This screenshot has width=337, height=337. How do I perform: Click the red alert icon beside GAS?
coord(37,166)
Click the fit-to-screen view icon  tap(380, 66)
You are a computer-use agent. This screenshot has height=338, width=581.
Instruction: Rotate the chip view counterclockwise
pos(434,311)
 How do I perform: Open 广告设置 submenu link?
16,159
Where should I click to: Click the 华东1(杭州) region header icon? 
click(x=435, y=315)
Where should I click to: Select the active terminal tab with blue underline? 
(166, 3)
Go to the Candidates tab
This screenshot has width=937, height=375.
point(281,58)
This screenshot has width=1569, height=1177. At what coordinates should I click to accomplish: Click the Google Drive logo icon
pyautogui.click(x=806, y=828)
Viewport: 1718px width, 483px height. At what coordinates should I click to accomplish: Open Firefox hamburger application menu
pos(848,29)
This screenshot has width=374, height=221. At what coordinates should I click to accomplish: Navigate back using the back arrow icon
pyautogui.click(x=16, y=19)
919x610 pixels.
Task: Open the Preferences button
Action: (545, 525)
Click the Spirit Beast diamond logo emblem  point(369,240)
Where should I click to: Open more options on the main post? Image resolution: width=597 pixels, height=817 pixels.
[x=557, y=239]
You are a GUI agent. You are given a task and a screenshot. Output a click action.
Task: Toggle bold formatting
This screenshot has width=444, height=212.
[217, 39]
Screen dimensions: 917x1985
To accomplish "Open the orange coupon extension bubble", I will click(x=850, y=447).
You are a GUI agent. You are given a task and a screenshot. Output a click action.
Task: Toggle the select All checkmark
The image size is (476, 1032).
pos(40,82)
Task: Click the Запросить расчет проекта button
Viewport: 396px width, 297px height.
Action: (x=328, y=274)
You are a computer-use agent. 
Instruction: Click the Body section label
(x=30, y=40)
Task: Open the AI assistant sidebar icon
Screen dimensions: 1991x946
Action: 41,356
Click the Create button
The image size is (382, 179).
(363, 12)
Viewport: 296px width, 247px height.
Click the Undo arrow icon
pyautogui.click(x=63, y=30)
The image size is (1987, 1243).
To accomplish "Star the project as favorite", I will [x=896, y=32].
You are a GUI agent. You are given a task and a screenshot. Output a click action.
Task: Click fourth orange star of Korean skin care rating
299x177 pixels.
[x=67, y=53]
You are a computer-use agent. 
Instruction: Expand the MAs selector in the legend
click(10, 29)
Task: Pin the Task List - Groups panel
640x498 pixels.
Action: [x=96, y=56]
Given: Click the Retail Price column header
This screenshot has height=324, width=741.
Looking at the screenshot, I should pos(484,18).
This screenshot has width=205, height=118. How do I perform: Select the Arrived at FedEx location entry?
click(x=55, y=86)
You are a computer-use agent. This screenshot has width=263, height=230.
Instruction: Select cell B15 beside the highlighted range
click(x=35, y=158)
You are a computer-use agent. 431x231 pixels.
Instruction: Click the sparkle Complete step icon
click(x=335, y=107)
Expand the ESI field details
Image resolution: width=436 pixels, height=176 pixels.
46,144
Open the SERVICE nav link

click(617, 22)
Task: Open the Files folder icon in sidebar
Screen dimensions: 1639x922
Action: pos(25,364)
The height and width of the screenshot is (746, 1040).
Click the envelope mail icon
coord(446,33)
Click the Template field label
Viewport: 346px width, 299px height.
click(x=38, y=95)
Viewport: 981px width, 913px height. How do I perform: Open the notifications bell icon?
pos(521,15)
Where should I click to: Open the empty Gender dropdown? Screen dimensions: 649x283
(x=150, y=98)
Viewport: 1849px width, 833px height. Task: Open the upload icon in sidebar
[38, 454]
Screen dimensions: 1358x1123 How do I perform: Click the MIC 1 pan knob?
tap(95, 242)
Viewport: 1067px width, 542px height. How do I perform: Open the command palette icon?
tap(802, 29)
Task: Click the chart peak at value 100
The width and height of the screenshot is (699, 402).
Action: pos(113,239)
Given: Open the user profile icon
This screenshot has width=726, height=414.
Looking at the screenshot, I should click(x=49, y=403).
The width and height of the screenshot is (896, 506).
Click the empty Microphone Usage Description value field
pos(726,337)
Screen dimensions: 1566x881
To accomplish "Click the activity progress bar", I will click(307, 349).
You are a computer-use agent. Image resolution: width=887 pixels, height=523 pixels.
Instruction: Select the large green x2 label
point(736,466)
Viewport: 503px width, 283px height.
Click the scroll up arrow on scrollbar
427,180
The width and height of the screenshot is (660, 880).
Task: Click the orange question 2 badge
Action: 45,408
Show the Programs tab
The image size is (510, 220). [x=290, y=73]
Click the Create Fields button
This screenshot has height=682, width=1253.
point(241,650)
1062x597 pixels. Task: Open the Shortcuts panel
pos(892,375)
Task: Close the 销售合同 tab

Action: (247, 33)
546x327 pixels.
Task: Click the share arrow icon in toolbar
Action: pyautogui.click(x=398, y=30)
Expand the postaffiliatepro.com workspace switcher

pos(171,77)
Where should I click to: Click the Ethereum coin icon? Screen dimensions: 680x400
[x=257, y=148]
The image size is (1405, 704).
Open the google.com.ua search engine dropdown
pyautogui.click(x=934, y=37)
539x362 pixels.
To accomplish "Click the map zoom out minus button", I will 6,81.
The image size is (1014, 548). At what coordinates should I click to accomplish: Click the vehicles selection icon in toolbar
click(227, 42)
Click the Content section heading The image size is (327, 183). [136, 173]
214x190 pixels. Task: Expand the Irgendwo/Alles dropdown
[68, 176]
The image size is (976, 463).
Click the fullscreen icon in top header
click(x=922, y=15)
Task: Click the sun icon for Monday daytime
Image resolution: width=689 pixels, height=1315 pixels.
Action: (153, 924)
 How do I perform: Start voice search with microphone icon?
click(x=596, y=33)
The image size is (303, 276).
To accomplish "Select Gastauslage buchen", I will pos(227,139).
════
» Short exercise
Pick out and copy every line above that contains the word "logo", matching its case exactly.

» Correct response
This screenshot has width=1569, height=1177. At what coordinates should I click to accomplish: Click the Google Drive logo icon
Click the Spirit Beast diamond logo emblem  point(369,240)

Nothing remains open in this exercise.